Short task >> Repeat the rows below verbatim, from the line with "Choose the Mixed" up to and including the line with "tap(1050, 20)".

Source records >>

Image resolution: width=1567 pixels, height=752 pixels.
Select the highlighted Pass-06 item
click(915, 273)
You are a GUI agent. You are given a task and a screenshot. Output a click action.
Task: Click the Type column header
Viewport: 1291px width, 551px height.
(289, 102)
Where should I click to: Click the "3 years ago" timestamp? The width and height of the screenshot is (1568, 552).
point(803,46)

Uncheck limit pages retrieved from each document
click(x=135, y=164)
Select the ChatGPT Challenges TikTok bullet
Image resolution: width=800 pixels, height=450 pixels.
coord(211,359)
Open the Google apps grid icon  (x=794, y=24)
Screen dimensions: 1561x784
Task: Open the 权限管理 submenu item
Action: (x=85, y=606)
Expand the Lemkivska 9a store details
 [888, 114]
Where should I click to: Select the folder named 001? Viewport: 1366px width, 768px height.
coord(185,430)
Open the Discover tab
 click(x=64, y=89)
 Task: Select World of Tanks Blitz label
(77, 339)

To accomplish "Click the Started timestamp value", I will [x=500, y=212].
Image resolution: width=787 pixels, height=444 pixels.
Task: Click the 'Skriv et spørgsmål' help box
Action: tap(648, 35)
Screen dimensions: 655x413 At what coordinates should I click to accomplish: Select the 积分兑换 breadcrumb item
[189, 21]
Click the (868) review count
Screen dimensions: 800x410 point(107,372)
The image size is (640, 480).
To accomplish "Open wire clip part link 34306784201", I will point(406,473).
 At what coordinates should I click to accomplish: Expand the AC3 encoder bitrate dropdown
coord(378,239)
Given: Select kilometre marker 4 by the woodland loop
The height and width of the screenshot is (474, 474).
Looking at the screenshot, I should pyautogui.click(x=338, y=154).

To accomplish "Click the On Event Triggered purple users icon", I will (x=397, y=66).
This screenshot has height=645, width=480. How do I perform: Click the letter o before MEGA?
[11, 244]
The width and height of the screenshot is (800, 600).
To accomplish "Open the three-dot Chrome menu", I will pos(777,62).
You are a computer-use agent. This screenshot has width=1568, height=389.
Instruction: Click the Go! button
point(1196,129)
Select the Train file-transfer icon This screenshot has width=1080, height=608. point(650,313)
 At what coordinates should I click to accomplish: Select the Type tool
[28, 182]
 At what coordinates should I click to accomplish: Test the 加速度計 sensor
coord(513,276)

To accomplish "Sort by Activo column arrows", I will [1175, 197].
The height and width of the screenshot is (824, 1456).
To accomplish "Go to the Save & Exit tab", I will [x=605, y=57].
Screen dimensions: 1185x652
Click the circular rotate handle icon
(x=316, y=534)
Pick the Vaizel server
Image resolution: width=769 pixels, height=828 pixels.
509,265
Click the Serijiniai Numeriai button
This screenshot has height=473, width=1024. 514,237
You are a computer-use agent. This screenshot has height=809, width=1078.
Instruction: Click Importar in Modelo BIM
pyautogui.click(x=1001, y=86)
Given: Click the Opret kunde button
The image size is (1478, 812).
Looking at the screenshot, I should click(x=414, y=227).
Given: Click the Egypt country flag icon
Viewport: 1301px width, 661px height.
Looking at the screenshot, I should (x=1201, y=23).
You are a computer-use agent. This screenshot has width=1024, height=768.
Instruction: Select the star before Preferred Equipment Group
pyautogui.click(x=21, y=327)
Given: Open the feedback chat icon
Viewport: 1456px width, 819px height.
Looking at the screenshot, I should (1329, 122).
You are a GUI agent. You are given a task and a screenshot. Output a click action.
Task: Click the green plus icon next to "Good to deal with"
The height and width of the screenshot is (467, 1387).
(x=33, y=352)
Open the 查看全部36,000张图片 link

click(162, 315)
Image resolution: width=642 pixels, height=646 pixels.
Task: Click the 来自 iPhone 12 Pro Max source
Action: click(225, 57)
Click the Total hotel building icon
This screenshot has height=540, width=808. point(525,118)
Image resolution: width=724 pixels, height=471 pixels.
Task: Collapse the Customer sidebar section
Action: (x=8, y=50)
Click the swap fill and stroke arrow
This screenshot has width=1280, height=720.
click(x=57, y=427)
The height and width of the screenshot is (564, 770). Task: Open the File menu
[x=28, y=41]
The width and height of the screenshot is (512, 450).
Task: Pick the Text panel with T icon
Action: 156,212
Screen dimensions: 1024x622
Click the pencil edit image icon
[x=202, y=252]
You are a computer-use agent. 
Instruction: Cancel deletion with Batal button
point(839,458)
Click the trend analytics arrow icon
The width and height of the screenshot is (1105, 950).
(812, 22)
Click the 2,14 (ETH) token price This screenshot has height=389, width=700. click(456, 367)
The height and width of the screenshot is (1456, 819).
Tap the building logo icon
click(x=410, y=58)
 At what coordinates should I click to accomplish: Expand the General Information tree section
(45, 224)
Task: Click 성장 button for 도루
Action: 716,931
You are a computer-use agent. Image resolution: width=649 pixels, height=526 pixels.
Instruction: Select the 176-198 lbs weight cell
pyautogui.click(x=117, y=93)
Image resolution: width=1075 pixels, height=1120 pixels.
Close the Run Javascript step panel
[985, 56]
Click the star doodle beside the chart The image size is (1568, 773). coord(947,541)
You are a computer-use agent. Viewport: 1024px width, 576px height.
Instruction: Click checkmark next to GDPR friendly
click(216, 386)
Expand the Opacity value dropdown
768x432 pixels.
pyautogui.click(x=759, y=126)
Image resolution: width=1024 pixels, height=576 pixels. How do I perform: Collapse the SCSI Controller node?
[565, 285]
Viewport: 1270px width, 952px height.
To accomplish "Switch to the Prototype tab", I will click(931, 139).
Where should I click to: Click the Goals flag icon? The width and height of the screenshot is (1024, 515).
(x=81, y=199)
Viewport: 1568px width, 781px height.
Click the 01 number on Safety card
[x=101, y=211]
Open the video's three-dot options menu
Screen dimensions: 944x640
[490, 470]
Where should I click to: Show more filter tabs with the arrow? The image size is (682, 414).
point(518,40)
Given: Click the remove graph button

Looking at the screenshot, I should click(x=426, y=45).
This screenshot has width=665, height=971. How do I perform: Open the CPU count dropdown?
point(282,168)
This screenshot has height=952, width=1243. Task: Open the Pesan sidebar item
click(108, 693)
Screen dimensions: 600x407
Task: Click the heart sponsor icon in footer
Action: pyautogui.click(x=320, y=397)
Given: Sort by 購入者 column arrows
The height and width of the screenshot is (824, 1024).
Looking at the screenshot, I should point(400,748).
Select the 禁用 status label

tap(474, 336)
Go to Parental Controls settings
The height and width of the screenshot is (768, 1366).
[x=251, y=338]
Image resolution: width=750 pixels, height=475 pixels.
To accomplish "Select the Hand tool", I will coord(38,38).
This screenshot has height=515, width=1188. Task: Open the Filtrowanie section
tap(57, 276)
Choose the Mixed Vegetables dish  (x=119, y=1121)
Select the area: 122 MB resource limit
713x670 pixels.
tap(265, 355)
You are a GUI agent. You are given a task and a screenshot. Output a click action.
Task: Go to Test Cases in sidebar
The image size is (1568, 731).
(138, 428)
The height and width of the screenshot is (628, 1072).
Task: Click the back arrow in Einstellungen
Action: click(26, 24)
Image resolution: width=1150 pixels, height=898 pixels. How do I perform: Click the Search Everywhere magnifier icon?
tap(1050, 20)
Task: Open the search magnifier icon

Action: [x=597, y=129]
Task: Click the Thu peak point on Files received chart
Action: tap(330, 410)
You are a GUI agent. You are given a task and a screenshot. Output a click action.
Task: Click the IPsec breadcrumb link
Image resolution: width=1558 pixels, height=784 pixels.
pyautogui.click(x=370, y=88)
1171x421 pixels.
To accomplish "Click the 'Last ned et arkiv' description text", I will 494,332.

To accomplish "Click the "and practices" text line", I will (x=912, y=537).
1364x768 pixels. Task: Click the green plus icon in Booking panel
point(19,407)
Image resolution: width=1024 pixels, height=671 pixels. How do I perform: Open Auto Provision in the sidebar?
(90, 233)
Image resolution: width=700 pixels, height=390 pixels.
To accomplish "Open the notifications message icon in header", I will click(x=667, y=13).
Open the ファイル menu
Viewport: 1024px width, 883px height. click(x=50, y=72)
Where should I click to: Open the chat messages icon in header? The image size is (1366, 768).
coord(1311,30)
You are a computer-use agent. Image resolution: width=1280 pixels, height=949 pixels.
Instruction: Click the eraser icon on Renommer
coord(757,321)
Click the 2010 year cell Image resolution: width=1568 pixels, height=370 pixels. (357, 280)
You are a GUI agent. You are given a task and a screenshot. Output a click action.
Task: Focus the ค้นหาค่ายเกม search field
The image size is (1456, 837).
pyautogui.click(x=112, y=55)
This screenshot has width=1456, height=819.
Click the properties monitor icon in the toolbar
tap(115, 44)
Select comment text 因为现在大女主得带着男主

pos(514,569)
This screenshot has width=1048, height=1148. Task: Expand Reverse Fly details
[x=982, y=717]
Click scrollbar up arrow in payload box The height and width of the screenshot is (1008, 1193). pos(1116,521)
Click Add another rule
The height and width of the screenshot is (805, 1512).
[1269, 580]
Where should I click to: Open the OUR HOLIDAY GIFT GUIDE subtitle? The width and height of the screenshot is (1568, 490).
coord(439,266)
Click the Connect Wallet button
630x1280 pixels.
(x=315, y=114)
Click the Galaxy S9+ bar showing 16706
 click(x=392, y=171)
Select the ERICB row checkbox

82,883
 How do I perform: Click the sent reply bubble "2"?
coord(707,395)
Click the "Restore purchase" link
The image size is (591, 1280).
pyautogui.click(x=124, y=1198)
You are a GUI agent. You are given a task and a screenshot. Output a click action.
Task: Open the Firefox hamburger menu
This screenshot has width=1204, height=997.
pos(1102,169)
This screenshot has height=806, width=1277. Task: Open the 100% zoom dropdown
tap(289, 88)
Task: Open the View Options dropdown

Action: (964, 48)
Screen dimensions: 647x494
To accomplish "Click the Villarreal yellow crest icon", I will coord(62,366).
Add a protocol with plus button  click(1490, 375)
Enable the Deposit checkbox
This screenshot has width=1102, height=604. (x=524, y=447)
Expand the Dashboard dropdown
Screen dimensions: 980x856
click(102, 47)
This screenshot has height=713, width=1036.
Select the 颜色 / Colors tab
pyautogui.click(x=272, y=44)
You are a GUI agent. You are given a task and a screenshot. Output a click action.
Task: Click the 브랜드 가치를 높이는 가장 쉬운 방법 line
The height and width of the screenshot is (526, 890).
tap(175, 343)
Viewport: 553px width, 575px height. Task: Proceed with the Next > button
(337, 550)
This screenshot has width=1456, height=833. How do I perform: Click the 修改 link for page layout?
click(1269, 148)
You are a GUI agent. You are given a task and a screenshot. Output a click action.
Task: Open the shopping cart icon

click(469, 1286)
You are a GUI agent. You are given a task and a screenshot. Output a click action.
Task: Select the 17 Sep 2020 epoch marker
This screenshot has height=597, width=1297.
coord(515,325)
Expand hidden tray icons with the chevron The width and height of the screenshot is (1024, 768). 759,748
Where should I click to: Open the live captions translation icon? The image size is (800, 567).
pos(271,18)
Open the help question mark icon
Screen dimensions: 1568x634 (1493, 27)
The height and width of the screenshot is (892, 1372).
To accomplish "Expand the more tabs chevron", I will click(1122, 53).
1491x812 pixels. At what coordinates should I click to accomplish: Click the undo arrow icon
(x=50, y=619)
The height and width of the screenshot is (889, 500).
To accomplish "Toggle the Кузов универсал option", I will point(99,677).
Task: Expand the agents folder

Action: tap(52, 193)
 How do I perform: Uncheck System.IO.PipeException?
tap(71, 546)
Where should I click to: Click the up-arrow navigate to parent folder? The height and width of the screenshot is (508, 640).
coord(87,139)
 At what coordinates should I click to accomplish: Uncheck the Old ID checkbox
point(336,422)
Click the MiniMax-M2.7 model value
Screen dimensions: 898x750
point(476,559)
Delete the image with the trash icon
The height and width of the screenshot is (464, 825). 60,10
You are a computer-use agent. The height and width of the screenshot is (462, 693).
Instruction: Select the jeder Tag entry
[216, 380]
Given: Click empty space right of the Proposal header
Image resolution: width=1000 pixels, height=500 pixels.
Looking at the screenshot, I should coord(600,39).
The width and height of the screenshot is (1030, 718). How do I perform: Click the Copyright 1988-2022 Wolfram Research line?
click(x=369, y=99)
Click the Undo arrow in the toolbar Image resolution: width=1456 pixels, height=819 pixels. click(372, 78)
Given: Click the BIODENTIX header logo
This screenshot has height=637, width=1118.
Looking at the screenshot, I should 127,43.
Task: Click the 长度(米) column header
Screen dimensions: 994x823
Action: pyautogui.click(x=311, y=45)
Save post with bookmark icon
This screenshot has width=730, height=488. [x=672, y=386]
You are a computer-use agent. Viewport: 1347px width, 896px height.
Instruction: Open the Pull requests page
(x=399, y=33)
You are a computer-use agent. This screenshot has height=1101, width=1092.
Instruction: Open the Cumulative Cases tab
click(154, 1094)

Response to the exercise >>
Choose the Mixed Vegetables dish  (x=119, y=1121)
Select the area: 122 MB resource limit
713x670 pixels.
tap(265, 355)
You are a GUI agent. You are given a task and a screenshot. Output a click action.
Task: Go to Test Cases in sidebar
The image size is (1568, 731).
(138, 428)
The height and width of the screenshot is (628, 1072).
Task: Click the back arrow in Einstellungen
Action: click(26, 24)
Image resolution: width=1150 pixels, height=898 pixels. How do I perform: Click the Search Everywhere magnifier icon?
tap(1050, 20)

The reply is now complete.